You may be less likely to get heart disease if you eat dark leafy greens like kale, spinach, and Swiss chard. These greens contain lutein and other carotenoids.

Also, dark leafy greens might help lower cholesterol. A 2019 study on rats suggests that this is because they link to bile acids and help your body get rid of more cholesterol.

Another 2011 study using guinea pigs found that lutein reduces the amount of oxidized LDL cholesterol and may help keep cholesterol from sticking to the walls of arteries.

6. Virgin olive oil

Extra virgin olive oil plays a vital role in the heart-healthy Mediterranean diet.

A 2019 review examined the impact of olive oil and other plant-based oils on cholesterol levels. Researchers found that olive oil raised HDL cholesterol more than other types of oil. It didn’t change LDL or overall cholesterol levels much, though.

Also, a review from 2022 found that eating 20 grammes of olive oil every day helped raise HDL cholesterol. Overall, though, the writers came to the conclusion that olive oil didn’t have much of an effect on LDL, triglycerides, or total cholesterol.

More research is required to fully support olive oil as a healthy food for cholesterol.

7. Tea

Tea contains a variety of plant chemicals that are good for your heart.

One 2020 review of 31 studies found that green tea can help drop both LDL and total cholesterol.

Catechins are the main chemical in green tea that causes these effects. These help lower amounts of inflammation, oxidation, and carcinogens.

Both black tea and white tea are good for you because they lower cholesterol.

It’s important to keep in mind that while most studies show that tea lowers total and LDL cholesterol, there are mixed results about how it affects HDL cholesterol.

8. Garlic

Allicin is one of the strong plant chemicals found in garlic.

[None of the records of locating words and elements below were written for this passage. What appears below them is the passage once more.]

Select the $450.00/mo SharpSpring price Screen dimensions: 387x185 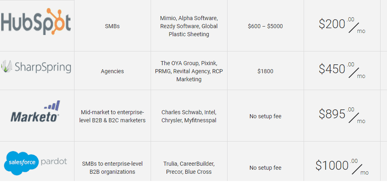point(342,71)
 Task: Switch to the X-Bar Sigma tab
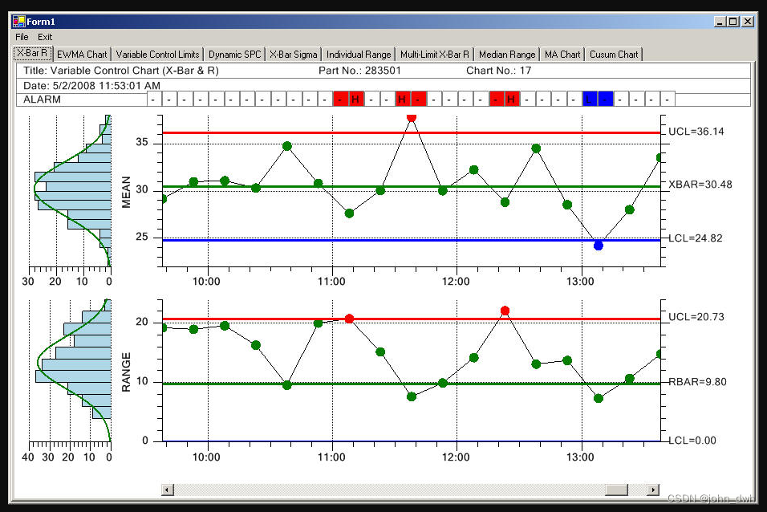coord(293,54)
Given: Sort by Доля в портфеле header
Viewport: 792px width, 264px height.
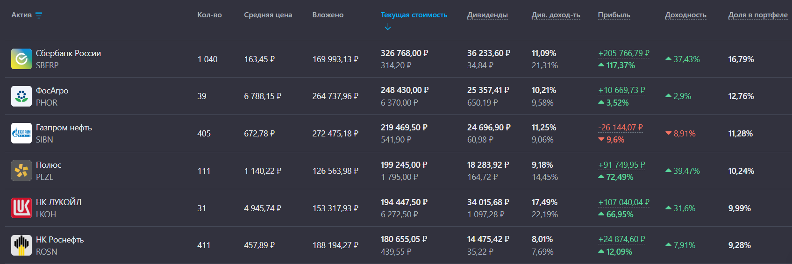Looking at the screenshot, I should click(758, 15).
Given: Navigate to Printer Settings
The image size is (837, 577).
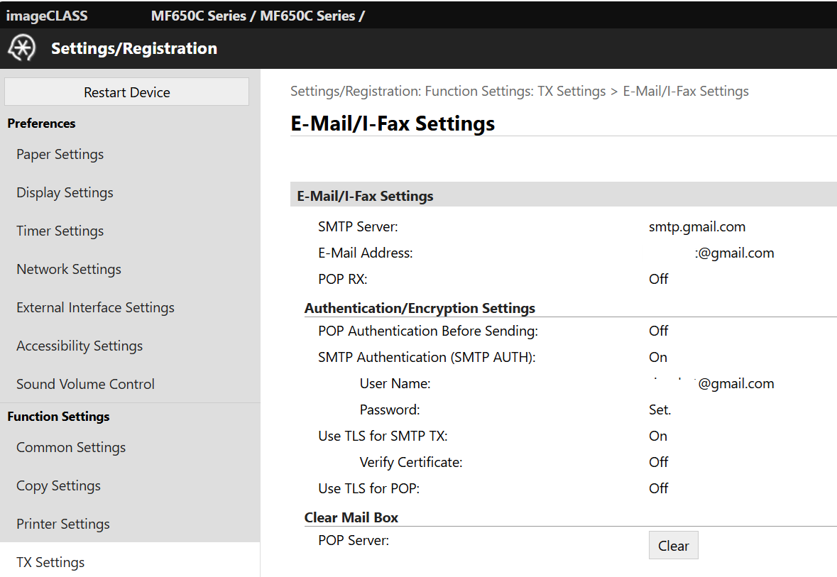Looking at the screenshot, I should (x=63, y=524).
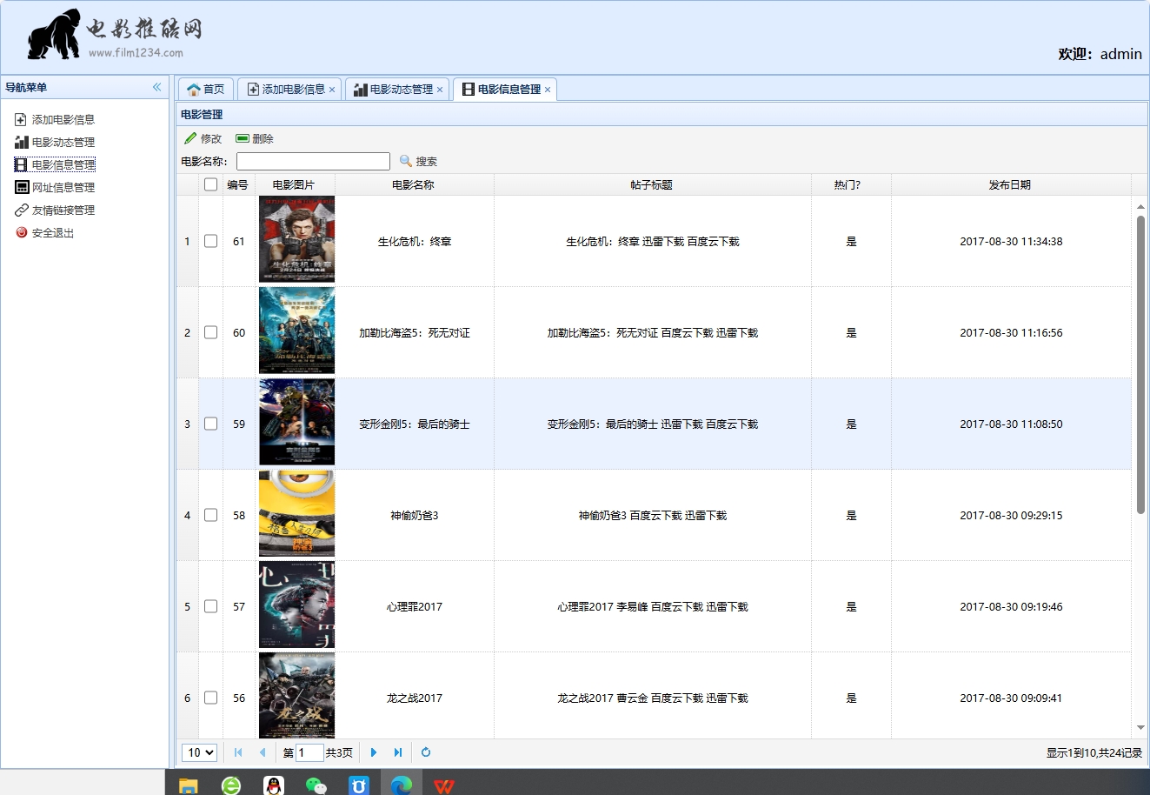The height and width of the screenshot is (795, 1150).
Task: Close the 电影动态管理 tab
Action: [440, 90]
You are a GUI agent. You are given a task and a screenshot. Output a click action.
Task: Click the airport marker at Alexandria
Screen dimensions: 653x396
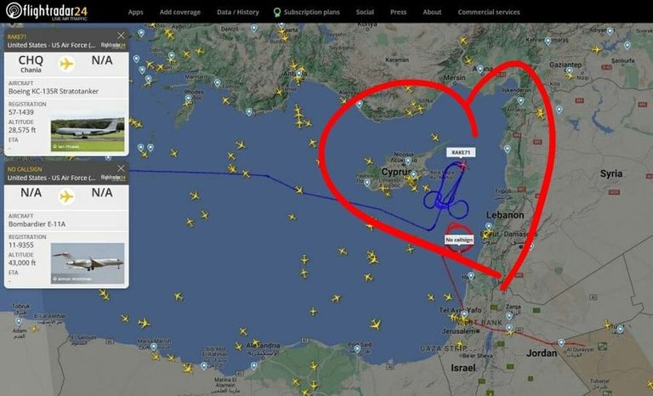point(254,365)
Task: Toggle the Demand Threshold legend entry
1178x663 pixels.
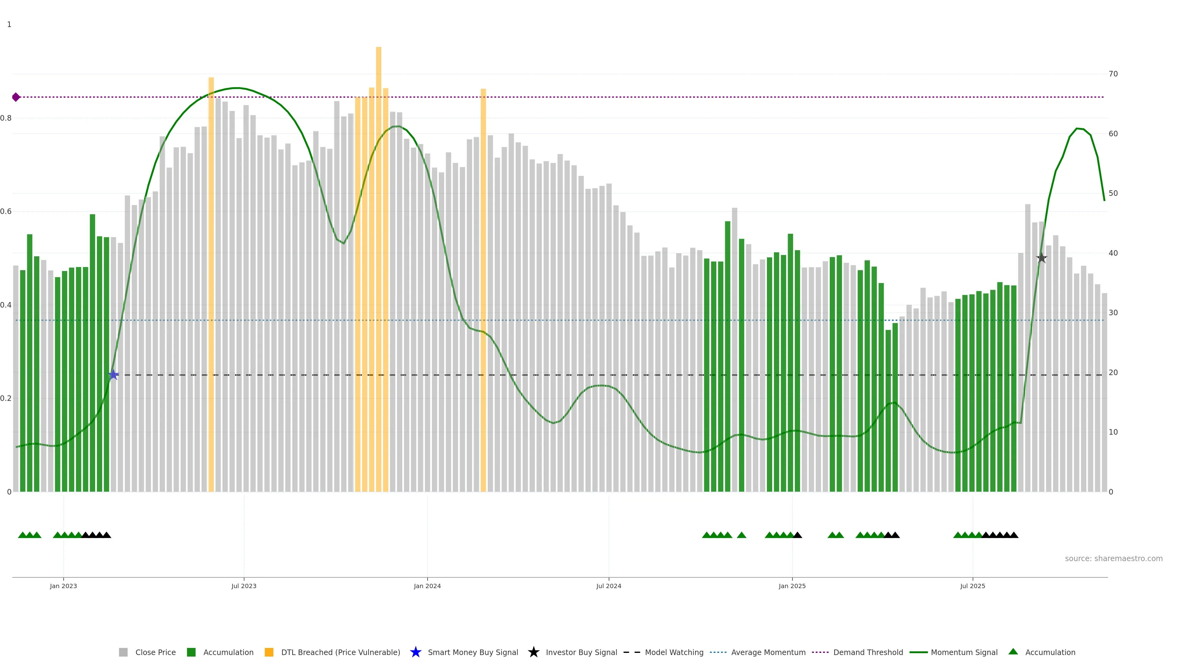Action: click(867, 652)
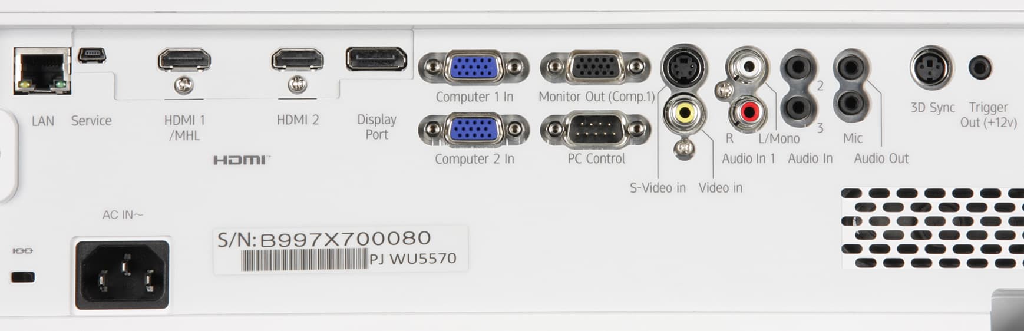Click the yellow Video in RCA jack
The width and height of the screenshot is (1024, 331).
685,112
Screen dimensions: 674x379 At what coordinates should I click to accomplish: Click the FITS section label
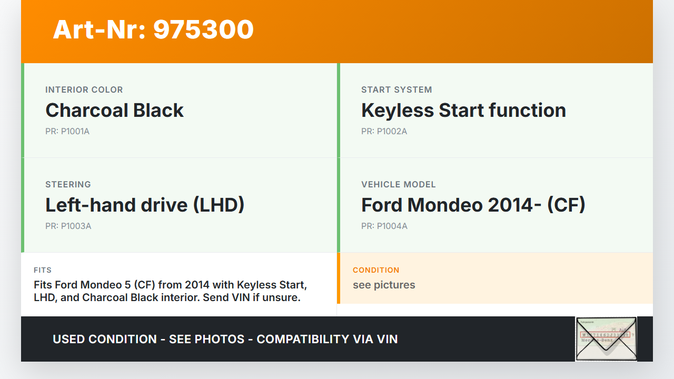43,270
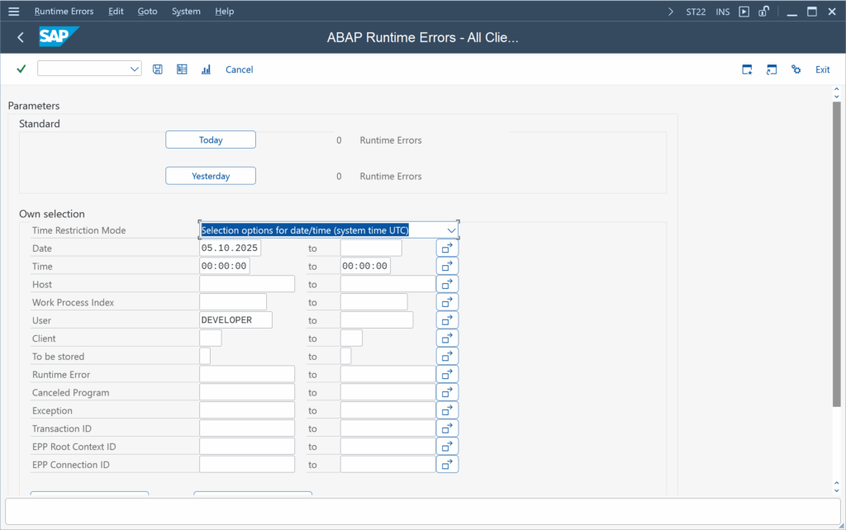The image size is (846, 530).
Task: Toggle the 'To be stored' to checkbox
Action: coord(345,357)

A 2018 review of many studies shows that garlic may help lower both LDL and total cholesterol.

Also, keep in mind that you’ll need a lot of garlic to do this. With this in mind, garlic supplements may work better than other garlic products.

9. Whole grains

Heart disease risk goes down when you eat whole grains, according to a lot of studies.

Researchers examined 45 studies in 2016 and found that people who ate three meals of whole grains daily had a 19% lower risk of heart disease and a 12% lower risk of stroke. It was even better for people when they ate up to seven meals of whole grains every day.

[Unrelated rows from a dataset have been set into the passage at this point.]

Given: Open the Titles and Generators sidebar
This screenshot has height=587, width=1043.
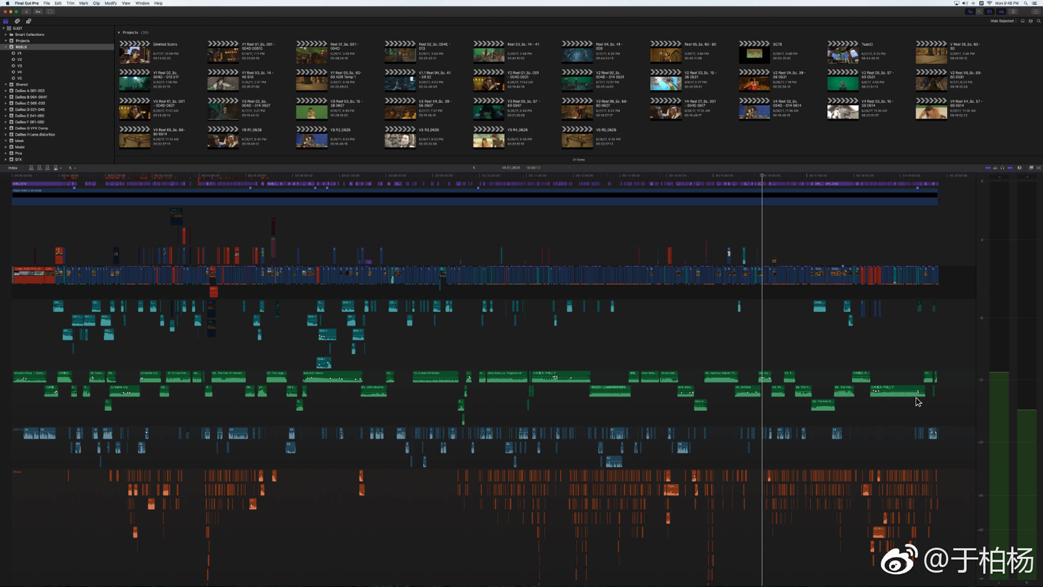Looking at the screenshot, I should pyautogui.click(x=28, y=21).
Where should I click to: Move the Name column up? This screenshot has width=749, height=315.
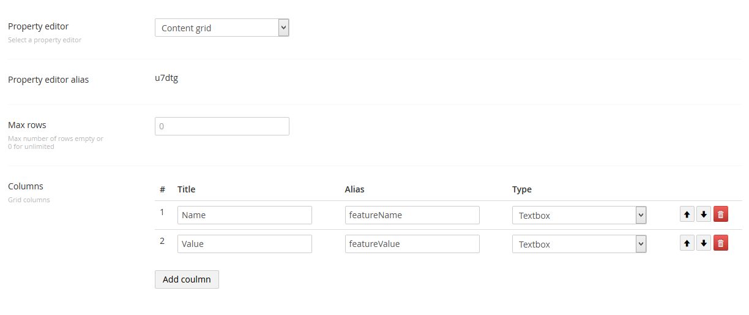point(687,214)
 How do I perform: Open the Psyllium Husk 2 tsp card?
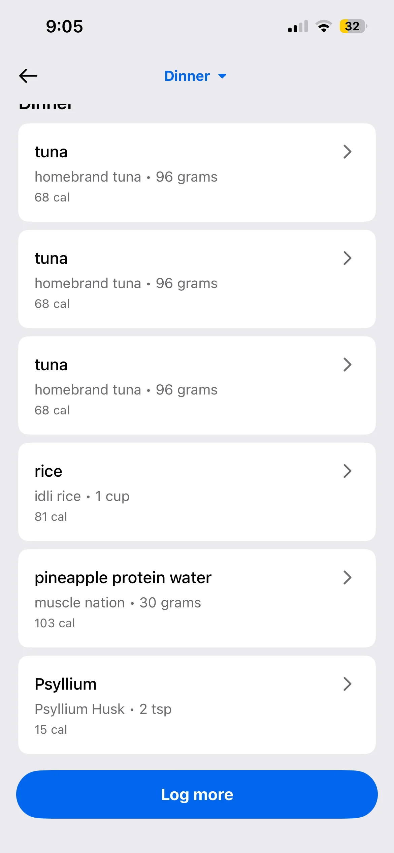tap(197, 705)
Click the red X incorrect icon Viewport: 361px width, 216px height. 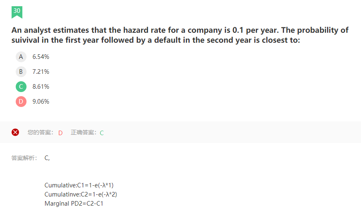pyautogui.click(x=15, y=132)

Whole grains keep all of their parts together. This provides more fiber, vitamins, minerals, and plant substances than refined grains.

All whole foods may be beneficial for your heart, but there are two that stand out:

  • Beta-glucan is present in oats, which contributes to the reduction of LDL cholesterol. This is a form of soluble fiber that aids in the excretion of cholesterol and bile in the stool and influences the gut microbiome.
  • Barley is also rich in beta-glucans, which can help reduce LDL cholesterol.

10. Avocados

Avocados contain fiber and monounsaturated lipids, both of which contribute to the reduction of LDL cholesterol and the elevation of HDL cholesterol.

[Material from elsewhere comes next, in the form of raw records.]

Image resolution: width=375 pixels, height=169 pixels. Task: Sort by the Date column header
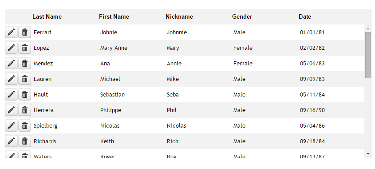click(x=305, y=16)
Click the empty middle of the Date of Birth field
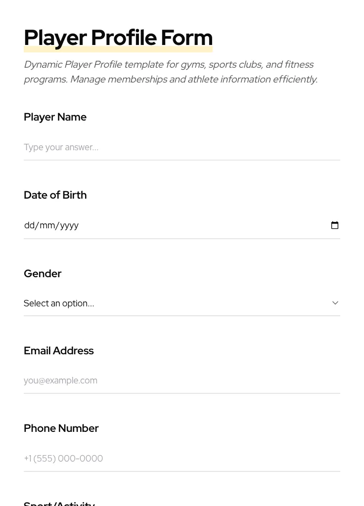364x506 pixels. click(x=198, y=225)
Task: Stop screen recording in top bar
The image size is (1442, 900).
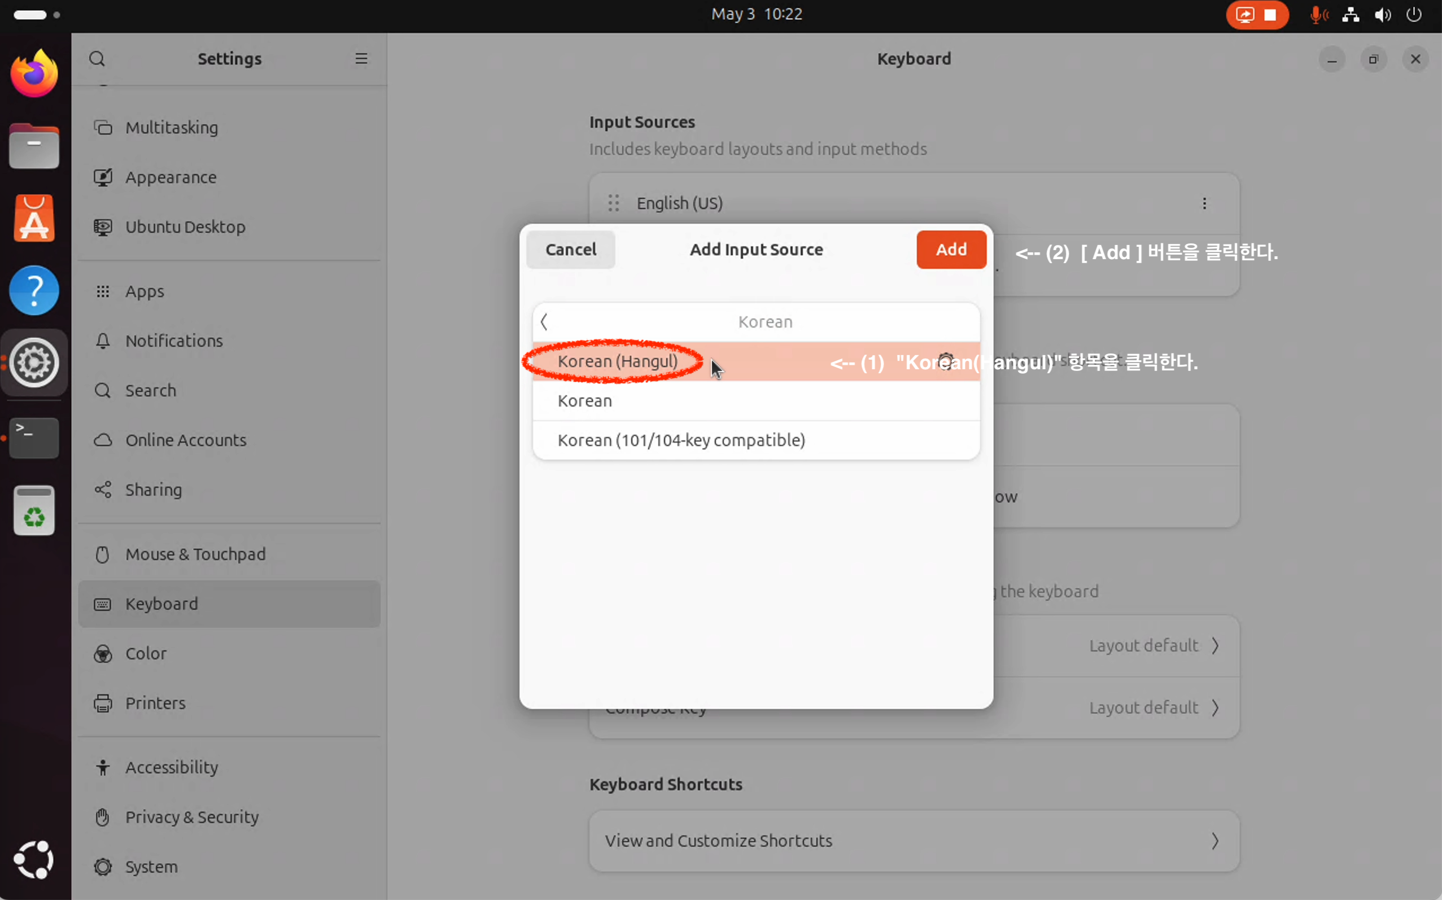Action: tap(1270, 14)
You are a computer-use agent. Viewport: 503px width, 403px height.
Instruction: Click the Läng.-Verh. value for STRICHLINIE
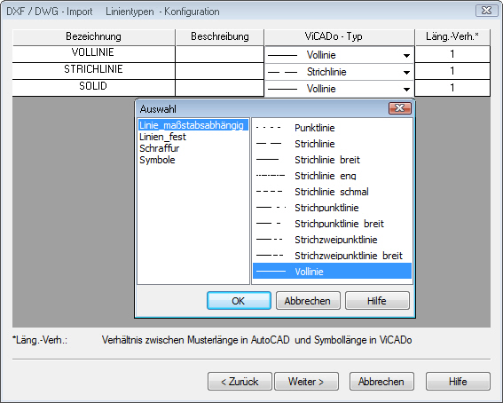[x=452, y=71]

A 2015 study that included 45 obese adults assessed the impact of avocados on LDL cholesterol. The researchers discovered that individuals who consumed one avocado daily experienced a greater reduction in their LDL levels than those who did not consume avocados.

In the same vein, a 2016 review of ten studies found that the substitution of avocados for other lipids was associated with reduced total cholesterol, LDL, and triglycerides.

There are numerous methods of consuming avocados, including toast, guacamole, and salads.

The bottom line

High cholesterol levels are a significant risk factor for cardiac disease. However, you can reduce this risk by including specific nutrients in your diet.

By increasing your consumption of these foods, you will establish a nutritious diet and maintain your heart’s health.

You can also use techniques like mindful eating to make sure you are satisfied and enjoy your meal without going overboard.